Sethi’s vision, all told, will see him invest some 20 years in Whalley. He is tenacious. In 2008 a spectacular fire levelled the four-storey Quattro 2, destroying 116 suites at 107A Avenue and 138th Street and causing about $9 million in damage. Undaunted, Sethi rebuilt it from the ashes.
“I’m very passionate about fulfilling my own dream, which is making this into a mini-city on its own, the gateway of the city centre,” he says of the Flamingo block. “Something world class I can be proud of, and show my grandchildren this is what we’ve done. Moreso I think for the community as well, because the community has been extremely nice to me. When we had the fire, you would not believe, the fire was one of the most disastrous things that can happen to a developer. But the community came out and supported us. The night of the fire we had the whole neighbourhood turn out, giving us cookies and coffee and water, the whole thing, and the Salvation Army came in. Months afterward, people were coming over to us, shaking our hands and saying thank you so much for continuing on with your dream.”

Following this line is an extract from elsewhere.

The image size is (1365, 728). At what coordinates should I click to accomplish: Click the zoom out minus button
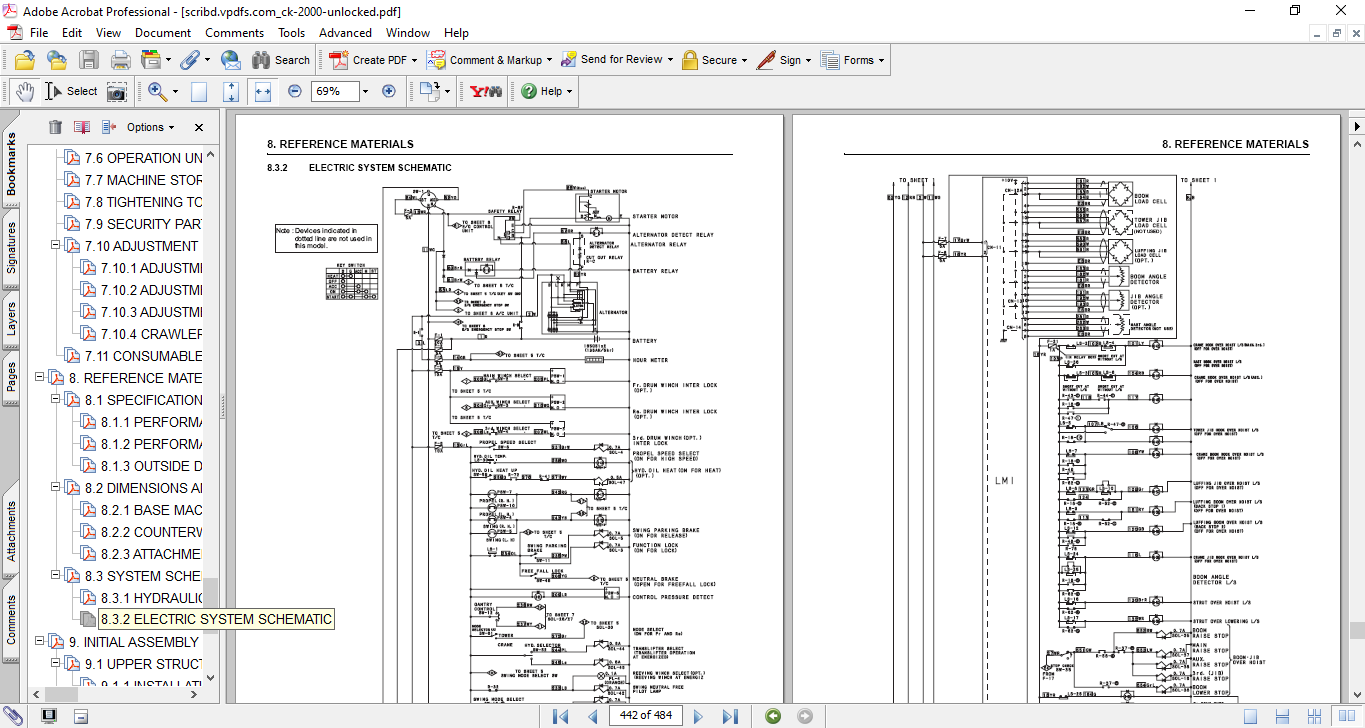(294, 91)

Meanwhile, until the wrecking ball arrives, Aylott intends to keep things going at the Flamingo “with an old school feel.”

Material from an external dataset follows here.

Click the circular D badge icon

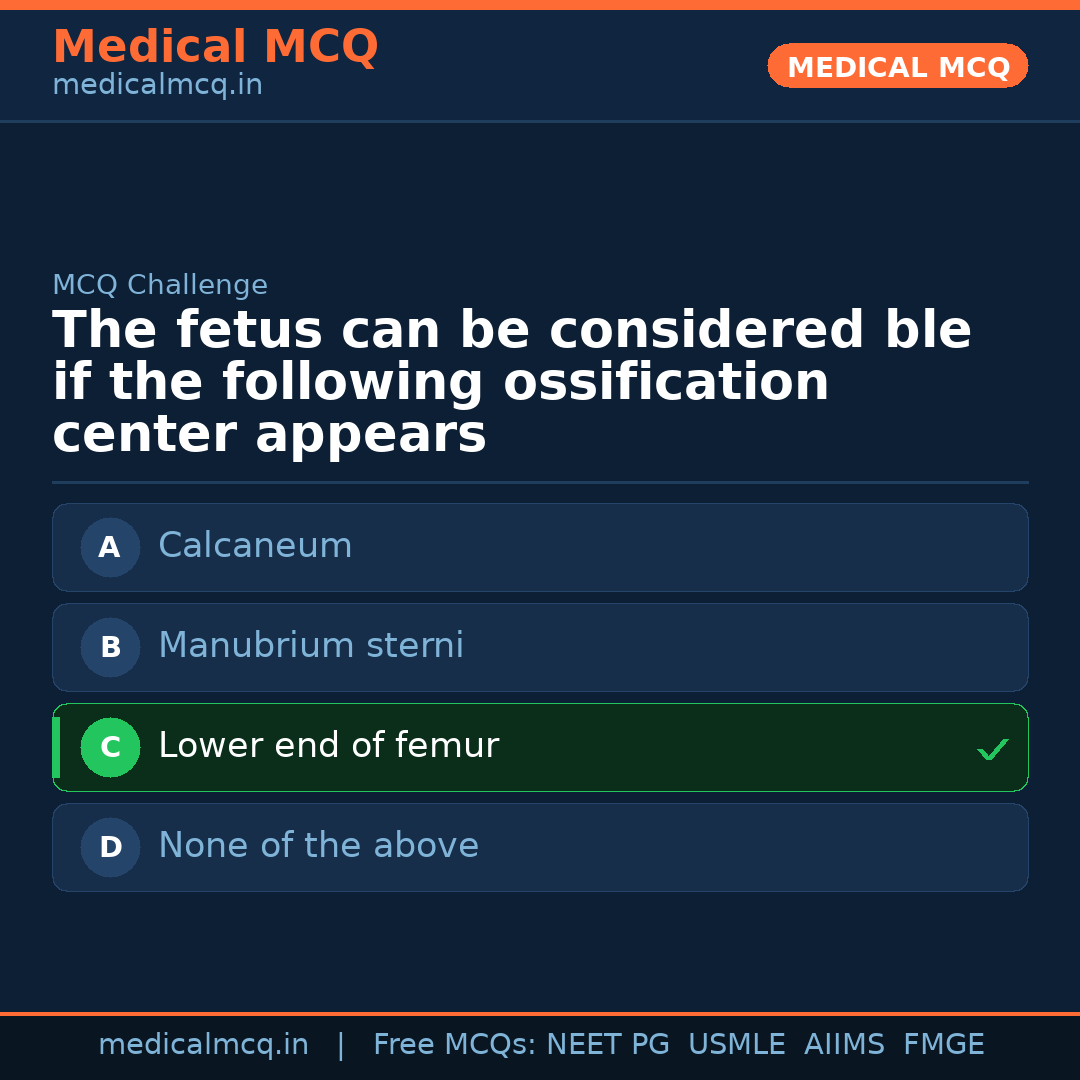(110, 847)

You can’t deny the place has character. Two episodes of the television series Supernatural were filmed there last year.
Moreover, a scene in the TV series Fringe was also shot inside the beer and wine store and the Byrd, and most recently a scene for the film An Army of One with Nicholas Cage was shot at the bar in the Flamingo’s lounge.
“Bands love to play here,” Aylott says of the lounge, which features a suspended concave ceiling.“They call it the toilet, not because it’s crappy, but the music swirls around.”
There’s also karaoke and drag shows.
“We have a pretty diverse clientele. We have the blue collar crowd coming in after work. We have an emerging LGBT (lesbian, gay, bisexual, and transgender) community.”
Sethi notes that Innovation Boulevard further south along King George is adding some high-end spark to the area, now “full” of people in the medical field.
“Now it’s coming to some fabulous times we’re heading toward,” he says. “We are seeing a lot more people recognizing, outside the city centre, ‘Hey there’s something there.’ The Innovation Boulevard itself has created so many jobs in the area. So many doctors and scientists are coming into the area.”
That said, Surrey Urban Mission Society at 10776 King George Boulevard, is a pebble’s toss from the Flamingo. Homeless people are shuffling outside, pushing shopping carts full of junk, collecting bottles.
What will become of them?
“We did take a few people off the street and gave them jobs,” Sethi says of his earlier projects. “It didn’t work out totally good because what happened is you can give these people a job but they also need other supports as well. They need mental and medical support.
“I personally don’t deal with it but Surrey and the provincial government seem to be dealing with them very nicely,” he says. “There’s a new shelter being built just close to the new RCMP head office down by the hospital. I know there’s a lot of effort being put into it to take care of these people. There’s a winter shelter beside where the old Dell hotel used to be.
“This is no different than any other growing city,” Sethi says. “These are growing pains you go through. I’m actually very happy that everybody is being very pro-active about what to do with this situation as well.”
Places like the Phoenix House, he says, “will take care of these type of people” and other agencies will help feed them “and try to give them shelter where they can.”
“I think they’re doing a tremendous job in taking care of them. As far as taking care of everyone, I don’t know whether it’s possible unless the provincial, federal, everybody gets involved in it and say we need to take care of it.
“It’s part of the growing up pains you have to go through.”